◆ **Reading passage**:
Use this checklist to get your body back on track.

By Arielle Weg
June 25, 2019
PhotoAlto/Odilon Dimier/Getty Images

It seems like everyone is talking about inflammation these days—and for good reason. Every person has experienced it at some point in their lives, and you probably already recognize your body’s telltale signs of inflammation (think: swelling, redness, or discomfort).

Most often inflammation is a temporary thing—your immune system responding by sending out white blood cells to attack invaders like viruses, bacteria, or toxins. This is called acute inflammation and it happens any time you feel pain, swelling around an injury, or redness of your skin. But not all inflammation is temporary, and when it starts happening all the time—also called chronic inflammation—it can do serious damage.

Chronic inflammation is associated with chronic diseases such as rheumatoid arthritis, psoriatic arthritis, Crohn’s disease, heart disease, type 2 diabetes, and Alzheimer’s. It's also associated with poor diet, exercise, and lifestyle habits—things that are under your control, that can cause (or exacerbate) an inflammatory response.

Here are five simple lifestyle changes you can make to help keep chronic inflammation in check.

RELATED: What Is Inflammation and How Do I Know if I Have It?

Limit Alcohol

Try to limit or eliminate alcoholic beverages to keep inflammation down. One study found alcohol consumption can impair gut and liver functions, both of which are major players in keeping inflammation under control.

◆ **What you have to do**:
Please write out the article on inflammation in full, word for word. The material after this article comes from a separate source.

◆ **Given data**:

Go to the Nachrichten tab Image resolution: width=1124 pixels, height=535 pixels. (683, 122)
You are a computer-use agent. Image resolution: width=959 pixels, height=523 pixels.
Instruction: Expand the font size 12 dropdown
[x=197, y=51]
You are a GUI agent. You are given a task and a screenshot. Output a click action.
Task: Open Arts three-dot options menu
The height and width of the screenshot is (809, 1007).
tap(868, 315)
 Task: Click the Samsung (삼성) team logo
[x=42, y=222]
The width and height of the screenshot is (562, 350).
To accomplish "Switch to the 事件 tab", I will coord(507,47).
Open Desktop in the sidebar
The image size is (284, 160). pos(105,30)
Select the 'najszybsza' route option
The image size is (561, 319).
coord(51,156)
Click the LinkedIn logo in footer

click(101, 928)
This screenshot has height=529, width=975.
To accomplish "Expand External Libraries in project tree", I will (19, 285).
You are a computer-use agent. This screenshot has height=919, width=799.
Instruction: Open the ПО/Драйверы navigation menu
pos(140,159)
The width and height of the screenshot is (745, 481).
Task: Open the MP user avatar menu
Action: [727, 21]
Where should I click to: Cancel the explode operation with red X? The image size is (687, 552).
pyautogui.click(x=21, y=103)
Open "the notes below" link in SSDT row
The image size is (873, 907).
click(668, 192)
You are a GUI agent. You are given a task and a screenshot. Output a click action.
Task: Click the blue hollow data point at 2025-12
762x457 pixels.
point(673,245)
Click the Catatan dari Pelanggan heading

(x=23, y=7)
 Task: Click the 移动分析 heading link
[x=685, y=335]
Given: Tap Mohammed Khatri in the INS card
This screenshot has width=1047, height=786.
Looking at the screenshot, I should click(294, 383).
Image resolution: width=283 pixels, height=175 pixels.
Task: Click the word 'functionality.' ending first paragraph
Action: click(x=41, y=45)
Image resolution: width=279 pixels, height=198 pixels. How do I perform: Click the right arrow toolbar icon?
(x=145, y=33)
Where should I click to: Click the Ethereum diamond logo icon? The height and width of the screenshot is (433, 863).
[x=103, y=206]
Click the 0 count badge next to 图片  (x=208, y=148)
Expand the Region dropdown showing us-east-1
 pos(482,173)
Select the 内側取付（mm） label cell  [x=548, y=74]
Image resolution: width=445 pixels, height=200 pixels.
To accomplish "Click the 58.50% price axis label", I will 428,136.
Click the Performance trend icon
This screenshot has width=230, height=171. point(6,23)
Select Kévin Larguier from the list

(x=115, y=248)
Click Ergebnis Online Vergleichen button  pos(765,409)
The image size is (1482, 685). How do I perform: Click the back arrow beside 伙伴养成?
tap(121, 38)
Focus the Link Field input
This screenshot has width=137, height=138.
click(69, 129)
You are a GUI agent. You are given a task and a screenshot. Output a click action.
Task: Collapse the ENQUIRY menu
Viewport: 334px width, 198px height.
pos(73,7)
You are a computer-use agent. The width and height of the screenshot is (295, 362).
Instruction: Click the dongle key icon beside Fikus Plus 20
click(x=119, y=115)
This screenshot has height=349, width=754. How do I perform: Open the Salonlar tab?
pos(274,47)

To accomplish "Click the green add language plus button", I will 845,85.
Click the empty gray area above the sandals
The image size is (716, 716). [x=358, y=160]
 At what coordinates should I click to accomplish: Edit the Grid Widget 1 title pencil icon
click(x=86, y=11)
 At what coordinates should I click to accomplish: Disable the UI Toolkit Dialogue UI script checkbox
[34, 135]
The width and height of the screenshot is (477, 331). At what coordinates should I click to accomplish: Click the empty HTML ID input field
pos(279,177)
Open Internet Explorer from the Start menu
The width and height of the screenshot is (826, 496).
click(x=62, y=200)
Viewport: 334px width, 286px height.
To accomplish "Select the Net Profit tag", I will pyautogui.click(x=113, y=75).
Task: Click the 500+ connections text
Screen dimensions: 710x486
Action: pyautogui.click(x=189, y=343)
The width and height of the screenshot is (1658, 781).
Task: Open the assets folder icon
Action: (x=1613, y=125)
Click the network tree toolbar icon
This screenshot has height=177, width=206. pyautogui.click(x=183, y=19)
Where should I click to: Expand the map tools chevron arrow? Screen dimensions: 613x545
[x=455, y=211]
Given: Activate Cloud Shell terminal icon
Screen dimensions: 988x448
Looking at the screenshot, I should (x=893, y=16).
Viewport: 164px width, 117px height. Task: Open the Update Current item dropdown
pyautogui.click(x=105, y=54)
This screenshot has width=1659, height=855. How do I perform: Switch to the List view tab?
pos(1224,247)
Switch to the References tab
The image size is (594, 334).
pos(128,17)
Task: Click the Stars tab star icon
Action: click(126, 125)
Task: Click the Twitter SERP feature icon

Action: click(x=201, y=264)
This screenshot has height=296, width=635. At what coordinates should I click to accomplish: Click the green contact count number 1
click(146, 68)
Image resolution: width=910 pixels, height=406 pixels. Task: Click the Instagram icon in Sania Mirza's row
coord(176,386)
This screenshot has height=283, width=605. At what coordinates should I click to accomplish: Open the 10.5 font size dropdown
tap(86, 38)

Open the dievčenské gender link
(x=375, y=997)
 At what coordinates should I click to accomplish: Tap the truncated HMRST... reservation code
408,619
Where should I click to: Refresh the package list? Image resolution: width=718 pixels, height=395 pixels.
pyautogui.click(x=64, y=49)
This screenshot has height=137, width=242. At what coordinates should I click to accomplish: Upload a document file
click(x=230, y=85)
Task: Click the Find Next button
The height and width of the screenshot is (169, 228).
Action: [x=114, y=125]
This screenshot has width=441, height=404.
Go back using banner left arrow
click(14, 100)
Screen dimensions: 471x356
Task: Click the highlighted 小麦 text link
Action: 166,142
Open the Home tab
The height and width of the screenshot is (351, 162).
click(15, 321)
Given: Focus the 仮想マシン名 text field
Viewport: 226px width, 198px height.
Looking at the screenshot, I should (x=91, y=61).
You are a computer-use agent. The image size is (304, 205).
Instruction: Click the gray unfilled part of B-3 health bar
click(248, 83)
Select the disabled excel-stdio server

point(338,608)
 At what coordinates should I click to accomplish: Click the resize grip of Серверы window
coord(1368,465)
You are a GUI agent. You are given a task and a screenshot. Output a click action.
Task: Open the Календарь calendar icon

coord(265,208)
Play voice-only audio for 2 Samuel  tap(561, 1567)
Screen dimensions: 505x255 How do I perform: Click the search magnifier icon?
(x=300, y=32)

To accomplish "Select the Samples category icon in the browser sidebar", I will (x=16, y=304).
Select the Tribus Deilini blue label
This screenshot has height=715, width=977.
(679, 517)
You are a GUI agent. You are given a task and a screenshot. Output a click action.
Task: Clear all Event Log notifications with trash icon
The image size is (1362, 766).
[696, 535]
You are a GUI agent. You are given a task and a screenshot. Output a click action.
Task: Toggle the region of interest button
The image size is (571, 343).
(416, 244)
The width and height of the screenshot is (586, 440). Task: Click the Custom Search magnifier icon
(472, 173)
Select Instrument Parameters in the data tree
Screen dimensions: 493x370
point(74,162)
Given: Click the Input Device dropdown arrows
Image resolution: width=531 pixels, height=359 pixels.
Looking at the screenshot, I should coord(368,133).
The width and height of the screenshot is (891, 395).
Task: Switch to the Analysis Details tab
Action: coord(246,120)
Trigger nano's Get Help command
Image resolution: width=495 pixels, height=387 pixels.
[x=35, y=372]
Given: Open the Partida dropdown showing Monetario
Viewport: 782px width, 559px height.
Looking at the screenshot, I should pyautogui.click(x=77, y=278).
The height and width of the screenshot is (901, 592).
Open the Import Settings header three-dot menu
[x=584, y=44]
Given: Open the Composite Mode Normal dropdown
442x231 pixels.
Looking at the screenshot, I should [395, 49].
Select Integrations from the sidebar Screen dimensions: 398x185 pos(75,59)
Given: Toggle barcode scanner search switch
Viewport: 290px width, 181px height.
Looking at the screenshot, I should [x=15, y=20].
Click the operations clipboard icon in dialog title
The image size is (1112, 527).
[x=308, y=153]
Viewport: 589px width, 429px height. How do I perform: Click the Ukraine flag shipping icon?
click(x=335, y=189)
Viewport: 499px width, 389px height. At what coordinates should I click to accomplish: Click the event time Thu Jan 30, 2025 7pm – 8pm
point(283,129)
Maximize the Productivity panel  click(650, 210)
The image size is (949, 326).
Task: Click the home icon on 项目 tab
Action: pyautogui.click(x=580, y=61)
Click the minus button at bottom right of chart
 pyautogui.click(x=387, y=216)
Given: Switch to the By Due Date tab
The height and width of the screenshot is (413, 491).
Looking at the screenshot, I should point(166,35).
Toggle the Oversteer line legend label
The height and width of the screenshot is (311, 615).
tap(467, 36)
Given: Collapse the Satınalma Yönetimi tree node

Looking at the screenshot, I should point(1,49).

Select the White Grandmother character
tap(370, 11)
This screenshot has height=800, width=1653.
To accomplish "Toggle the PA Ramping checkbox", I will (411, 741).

◆ **Task output**:
Use this checklist to get your body back on track.

By Arielle Weg
June 25, 2019
PhotoAlto/Odilon Dimier/Getty Images

It seems like everyone is talking about inflammation these days—and for good reason. Every person has experienced it at some point in their lives, and you probably already recognize your body’s telltale signs of inflammation (think: swelling, redness, or discomfort).

Most often inflammation is a temporary thing—your immune system responding by sending out white blood cells to attack invaders like viruses, bacteria, or toxins. This is called acute inflammation and it happens any time you feel pain, swelling around an injury, or redness of your skin. But not all inflammation is temporary, and when it starts happening all the time—also called chronic inflammation—it can do serious damage.

Chronic inflammation is associated with chronic diseases such as rheumatoid arthritis, psoriatic arthritis, Crohn’s disease, heart disease, type 2 diabetes, and Alzheimer’s. It's also associated with poor diet, exercise, and lifestyle habits—things that are under your control, that can cause (or exacerbate) an inflammatory response.

Here are five simple lifestyle changes you can make to help keep chronic inflammation in check.

RELATED: What Is Inflammation and How Do I Know if I Have It?

Limit Alcohol

Try to limit or eliminate alcoholic beverages to keep inflammation down. One study found alcohol consumption can impair gut and liver functions, both of which are major players in keeping inflammation under control.